Challenge: Resume the film review of Passengers, writing on from its last line, "Act One – Jim is alone."

Source passage:
◆ ◆ ◆ ◆ ◆ ◆ ◆

Passengers feels very much like a Twilight Zone episode stretched out to fit the length of a feature film. So I’ll describe it as Rod Serling would have;
“Jim Preston is a man of simple tastes, he enjoys a steady life; sports, entertainment and most importantly, human contact.
Jim boards the Avalon, a luxury spacecraft which will take him and over 5,000 other passengers to the distant colony planet of Homestead II, 5,000 passengers who shall remain cryogenically asleep for the entirety of the 120 year voyage.
Unfortunately, Jim woke up early, 90 years too early, and he cannot return to cryogenic sleep. After a year of trying to go back to sleep and entertaining himself aboard the empty spacecraft, one of the other passengers wakes up.
What will happen to Jim when he and the other passenger make first contact, will they fall in love? Will they try to kill each other? Will they create intensely complex dance routines to perform to children? Find out in this realm we call…
…The Twilight Zone.”
-Not Rod Serling
That’s basically it, spare for the third act when Passengers loses its way.
Passengers can be easily separated by its three main acts;
Act One – Jim is alone.

◆ ◆ ◆ ◆ ◆ ◆ ◆

Items:
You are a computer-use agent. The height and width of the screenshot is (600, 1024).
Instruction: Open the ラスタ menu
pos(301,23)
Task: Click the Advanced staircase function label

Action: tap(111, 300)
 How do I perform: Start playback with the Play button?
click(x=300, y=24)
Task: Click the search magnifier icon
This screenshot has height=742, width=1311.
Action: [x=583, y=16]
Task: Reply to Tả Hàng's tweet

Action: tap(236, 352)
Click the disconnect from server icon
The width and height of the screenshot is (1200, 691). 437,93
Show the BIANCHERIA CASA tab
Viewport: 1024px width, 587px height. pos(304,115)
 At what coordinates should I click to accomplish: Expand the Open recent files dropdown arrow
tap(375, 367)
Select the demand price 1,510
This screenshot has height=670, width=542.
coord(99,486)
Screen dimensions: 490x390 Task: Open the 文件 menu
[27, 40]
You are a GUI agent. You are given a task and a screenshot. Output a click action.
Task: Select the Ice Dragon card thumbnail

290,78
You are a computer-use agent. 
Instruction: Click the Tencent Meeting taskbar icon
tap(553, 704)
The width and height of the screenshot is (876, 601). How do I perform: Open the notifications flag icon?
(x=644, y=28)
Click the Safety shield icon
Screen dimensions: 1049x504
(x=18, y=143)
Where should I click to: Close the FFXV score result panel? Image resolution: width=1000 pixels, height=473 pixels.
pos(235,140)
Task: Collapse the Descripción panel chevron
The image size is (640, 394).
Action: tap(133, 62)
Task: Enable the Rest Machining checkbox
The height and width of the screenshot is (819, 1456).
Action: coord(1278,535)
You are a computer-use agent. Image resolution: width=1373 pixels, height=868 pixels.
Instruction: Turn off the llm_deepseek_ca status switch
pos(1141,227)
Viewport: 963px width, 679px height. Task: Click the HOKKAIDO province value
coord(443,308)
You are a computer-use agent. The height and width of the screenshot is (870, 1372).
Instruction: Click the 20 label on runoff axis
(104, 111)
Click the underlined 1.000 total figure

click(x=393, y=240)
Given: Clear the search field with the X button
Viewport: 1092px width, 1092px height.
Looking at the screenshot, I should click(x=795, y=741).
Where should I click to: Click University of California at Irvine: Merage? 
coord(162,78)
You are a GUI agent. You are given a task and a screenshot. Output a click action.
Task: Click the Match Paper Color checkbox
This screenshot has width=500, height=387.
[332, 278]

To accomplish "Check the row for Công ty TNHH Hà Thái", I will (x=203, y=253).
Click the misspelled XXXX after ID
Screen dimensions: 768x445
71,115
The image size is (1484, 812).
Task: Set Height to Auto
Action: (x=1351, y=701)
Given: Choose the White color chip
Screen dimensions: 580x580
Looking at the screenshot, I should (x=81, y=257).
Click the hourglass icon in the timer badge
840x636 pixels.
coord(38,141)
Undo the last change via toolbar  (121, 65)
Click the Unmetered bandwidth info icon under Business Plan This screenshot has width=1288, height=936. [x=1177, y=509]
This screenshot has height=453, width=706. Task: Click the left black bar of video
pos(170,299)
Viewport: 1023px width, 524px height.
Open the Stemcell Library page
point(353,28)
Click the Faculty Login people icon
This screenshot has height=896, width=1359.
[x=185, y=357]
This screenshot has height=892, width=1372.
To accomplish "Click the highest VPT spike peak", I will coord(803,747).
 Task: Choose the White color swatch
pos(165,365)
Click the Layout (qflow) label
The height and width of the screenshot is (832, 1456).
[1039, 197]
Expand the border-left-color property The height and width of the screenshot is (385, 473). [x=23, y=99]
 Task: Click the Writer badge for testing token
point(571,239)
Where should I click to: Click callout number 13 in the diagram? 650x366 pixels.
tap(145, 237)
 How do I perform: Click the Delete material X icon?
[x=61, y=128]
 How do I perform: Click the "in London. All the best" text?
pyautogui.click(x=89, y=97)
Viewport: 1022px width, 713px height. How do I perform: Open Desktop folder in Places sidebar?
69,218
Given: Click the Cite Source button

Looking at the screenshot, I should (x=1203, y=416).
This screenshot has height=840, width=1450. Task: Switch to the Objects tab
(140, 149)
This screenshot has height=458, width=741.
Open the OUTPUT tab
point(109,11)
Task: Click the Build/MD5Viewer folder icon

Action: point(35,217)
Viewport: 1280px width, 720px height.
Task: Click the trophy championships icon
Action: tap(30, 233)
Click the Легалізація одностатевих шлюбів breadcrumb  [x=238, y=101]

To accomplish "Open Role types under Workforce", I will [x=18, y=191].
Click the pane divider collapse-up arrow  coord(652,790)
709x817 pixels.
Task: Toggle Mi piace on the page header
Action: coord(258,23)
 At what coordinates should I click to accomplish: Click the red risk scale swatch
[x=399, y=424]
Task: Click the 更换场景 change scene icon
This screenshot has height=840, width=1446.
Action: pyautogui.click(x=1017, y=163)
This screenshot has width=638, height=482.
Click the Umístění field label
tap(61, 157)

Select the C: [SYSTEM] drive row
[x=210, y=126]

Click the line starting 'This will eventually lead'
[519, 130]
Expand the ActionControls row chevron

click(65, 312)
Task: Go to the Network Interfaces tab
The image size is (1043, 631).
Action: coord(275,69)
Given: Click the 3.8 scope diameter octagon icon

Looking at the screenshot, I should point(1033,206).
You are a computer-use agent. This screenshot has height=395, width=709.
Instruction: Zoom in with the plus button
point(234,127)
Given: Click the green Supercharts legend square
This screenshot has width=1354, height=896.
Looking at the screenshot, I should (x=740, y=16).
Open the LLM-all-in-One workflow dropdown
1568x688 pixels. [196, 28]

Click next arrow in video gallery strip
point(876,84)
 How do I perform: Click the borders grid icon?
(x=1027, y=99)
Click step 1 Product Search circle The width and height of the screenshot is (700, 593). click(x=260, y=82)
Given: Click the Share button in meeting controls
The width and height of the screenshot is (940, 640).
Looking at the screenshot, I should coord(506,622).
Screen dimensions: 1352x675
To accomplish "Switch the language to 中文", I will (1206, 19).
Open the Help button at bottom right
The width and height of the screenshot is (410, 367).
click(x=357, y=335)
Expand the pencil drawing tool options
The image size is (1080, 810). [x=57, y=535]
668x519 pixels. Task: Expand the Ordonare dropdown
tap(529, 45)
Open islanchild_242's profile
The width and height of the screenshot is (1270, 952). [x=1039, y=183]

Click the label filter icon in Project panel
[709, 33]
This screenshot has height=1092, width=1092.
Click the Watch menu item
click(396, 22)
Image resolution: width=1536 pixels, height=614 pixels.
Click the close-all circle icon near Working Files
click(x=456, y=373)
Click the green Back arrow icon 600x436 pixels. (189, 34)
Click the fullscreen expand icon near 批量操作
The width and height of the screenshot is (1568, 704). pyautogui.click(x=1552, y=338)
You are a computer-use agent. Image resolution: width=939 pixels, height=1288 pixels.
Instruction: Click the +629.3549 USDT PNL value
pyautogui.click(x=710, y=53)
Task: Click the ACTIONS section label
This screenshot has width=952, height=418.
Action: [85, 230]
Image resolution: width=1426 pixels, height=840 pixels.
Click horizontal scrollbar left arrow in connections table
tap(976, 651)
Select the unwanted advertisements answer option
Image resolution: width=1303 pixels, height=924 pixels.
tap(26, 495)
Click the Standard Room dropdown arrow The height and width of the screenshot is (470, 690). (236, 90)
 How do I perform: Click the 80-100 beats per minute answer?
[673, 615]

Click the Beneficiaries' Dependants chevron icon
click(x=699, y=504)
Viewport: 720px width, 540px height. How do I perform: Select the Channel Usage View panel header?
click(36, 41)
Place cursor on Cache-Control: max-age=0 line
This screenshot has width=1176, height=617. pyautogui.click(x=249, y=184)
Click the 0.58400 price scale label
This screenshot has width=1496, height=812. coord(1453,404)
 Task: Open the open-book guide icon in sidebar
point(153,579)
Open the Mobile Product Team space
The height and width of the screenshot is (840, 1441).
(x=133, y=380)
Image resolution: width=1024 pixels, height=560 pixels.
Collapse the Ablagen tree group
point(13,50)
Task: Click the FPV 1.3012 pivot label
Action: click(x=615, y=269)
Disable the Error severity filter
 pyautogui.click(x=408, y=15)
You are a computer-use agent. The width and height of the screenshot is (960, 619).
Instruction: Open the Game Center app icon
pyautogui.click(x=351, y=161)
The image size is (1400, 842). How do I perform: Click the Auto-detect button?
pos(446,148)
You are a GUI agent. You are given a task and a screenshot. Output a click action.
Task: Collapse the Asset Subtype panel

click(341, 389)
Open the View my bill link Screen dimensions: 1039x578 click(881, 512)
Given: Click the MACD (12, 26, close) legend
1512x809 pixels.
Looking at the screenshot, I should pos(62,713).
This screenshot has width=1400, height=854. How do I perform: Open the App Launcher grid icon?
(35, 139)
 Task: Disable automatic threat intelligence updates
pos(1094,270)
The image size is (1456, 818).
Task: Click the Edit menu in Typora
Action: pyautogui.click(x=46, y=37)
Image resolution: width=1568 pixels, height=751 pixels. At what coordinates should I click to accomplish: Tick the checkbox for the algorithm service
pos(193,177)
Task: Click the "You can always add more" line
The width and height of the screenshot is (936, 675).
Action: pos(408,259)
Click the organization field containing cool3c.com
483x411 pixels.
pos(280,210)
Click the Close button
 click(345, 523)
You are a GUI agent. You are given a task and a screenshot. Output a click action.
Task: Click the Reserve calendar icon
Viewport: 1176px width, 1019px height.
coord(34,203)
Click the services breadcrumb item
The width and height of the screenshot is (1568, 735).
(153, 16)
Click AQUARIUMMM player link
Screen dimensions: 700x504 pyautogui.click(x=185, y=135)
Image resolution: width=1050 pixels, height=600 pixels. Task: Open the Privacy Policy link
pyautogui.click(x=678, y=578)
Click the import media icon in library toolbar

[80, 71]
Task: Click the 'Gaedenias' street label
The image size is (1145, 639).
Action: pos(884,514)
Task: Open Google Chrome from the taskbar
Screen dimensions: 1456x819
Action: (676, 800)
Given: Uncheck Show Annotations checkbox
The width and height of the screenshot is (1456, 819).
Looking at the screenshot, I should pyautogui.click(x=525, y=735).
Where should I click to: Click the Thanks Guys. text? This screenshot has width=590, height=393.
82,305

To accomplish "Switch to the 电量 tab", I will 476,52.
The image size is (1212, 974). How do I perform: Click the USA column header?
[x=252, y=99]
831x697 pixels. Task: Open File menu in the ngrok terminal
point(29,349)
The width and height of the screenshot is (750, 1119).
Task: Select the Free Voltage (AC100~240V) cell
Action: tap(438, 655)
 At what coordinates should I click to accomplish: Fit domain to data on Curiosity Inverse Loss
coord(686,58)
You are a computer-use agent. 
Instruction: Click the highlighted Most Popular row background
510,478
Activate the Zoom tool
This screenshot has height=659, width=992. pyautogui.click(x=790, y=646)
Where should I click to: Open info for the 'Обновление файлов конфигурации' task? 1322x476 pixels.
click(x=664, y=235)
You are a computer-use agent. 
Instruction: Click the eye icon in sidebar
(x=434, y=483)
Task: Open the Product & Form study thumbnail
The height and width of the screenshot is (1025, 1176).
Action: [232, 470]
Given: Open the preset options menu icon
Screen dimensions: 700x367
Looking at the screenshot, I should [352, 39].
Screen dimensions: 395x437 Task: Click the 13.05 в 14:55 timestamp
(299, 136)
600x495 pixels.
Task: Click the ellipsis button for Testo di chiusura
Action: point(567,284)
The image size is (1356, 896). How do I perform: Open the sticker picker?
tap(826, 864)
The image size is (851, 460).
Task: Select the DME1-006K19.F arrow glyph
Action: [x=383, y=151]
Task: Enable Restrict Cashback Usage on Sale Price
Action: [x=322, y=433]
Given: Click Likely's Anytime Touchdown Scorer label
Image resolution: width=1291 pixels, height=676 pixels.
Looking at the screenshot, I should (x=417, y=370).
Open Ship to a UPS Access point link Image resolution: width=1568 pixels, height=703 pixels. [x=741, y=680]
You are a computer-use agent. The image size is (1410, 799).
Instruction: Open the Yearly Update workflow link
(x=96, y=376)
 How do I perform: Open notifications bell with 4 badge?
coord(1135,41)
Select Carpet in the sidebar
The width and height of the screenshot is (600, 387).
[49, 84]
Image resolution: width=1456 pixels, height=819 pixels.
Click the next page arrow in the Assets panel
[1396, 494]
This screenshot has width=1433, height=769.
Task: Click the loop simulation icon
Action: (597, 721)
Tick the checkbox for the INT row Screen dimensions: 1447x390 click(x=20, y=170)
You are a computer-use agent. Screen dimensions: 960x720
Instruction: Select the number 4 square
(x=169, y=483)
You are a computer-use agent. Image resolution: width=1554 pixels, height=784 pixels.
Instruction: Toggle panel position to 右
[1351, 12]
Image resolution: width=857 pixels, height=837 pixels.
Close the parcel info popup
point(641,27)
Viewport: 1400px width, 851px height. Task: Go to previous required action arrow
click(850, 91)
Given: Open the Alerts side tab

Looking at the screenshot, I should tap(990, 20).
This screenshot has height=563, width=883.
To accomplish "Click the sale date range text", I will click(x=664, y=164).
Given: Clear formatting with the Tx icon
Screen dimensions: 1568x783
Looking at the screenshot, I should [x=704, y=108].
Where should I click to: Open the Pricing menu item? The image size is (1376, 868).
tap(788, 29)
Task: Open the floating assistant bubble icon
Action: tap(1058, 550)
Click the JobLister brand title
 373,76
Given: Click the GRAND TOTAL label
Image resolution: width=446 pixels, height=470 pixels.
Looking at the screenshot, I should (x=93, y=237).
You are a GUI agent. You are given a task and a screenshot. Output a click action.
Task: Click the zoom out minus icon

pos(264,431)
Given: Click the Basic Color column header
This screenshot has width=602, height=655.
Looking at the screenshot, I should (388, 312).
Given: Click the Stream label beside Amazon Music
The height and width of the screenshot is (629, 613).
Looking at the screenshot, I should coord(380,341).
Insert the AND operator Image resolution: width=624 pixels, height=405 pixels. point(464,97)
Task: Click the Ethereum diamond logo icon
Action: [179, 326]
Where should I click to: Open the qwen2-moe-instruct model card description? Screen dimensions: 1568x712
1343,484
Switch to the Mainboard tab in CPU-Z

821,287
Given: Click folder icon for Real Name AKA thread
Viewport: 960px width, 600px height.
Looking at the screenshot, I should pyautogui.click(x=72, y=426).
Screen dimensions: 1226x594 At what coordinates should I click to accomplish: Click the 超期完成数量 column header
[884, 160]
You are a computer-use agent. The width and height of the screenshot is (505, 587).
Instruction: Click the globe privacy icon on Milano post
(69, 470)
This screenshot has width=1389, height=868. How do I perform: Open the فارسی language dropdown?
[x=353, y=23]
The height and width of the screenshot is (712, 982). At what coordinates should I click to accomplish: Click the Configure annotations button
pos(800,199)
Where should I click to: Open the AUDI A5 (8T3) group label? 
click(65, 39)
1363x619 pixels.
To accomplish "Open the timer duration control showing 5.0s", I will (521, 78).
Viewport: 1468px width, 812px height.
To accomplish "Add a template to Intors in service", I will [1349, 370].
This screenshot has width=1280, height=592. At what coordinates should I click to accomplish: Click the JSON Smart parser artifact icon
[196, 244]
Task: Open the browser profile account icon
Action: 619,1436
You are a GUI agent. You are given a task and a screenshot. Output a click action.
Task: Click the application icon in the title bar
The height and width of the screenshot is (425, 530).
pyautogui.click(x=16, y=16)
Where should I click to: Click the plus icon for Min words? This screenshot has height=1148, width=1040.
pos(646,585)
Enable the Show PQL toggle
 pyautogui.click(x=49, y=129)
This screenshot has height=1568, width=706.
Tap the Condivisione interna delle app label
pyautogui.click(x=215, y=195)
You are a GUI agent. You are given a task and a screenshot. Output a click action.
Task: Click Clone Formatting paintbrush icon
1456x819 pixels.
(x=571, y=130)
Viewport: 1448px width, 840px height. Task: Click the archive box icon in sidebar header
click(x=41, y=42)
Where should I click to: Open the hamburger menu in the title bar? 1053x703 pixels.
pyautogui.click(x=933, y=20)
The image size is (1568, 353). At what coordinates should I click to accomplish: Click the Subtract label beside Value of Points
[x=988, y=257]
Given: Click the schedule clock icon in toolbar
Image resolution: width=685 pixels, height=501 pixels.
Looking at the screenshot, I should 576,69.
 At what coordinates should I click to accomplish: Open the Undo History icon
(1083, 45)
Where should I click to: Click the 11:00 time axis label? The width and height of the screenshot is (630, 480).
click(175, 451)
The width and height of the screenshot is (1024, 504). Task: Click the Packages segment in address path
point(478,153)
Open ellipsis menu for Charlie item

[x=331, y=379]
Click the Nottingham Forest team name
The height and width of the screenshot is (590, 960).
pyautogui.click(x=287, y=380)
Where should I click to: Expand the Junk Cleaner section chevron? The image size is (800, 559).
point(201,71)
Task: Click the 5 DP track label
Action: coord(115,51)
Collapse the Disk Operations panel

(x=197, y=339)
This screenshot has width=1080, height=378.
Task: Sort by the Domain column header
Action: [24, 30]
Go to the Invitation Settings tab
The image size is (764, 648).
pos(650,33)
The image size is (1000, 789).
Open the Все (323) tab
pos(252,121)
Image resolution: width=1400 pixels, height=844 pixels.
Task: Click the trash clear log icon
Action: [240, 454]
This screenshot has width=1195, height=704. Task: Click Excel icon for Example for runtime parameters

◆ ◆ ◆ ◆ ◆ ◆ ◆

Written answer:
If the credits started rolling at the end of this act or the beginning of the next, it would be one of the best short films I’d ever seen; a short film called Jim is Alone starring Chris Pratt as Jim (good performance) and Michael Sheen as Arthur, the android bartender (great performance).
This act is brilliant at entertaining us with its “what if?” scenario and then Jennifer Lawrence wakes up…
Act Two – Jim is not alone. Aurora is awake.
This second act is a nice continuation and a cute situation-romance with a surprisingly underwhelming performance from Lawrence.
During this act, Passengers still maintains its “what if?” story although it’s not as intriguing as before. Then something else happens…
Act Three – Jim and Aurora are not alone. An iceberg just hit the boat.
By this point, the film threw out it’s original concept and in doing so, threw me out of caring.
I was just waiting to see how it ended. I didn’t particularly care for the specifics. It was a bored curiosity, like microwaving a banana to see if it turns a new shade of yellow. Ooh now I want to try that…
Act 3.1 – Tim is feeling entertained to a degree.
My first reaction after watching Passengers was “Hey, that was pretty good! I should recommend it to my readers!” which then slowly changed to “Hey, that was pretty good at the beginning, okay in the middle and then iffy at the end! I should recommend it to those interested!”.
Act 3.1.1 – Tim has MIXED FEELINGS.
The story starts off strong as a really interesting sci-fi drama about isolation, then it segues quite nicely into a good situation romance about isolation, then it segues quite poorly into Space Titanic… and Space Titanic doesn’t care for “isolation”.
If the trailer turns you off then you should not watch Passengers but if the concept colours you interested, you should watch Passengers because I’m sure you’ll enjoy the first half at least.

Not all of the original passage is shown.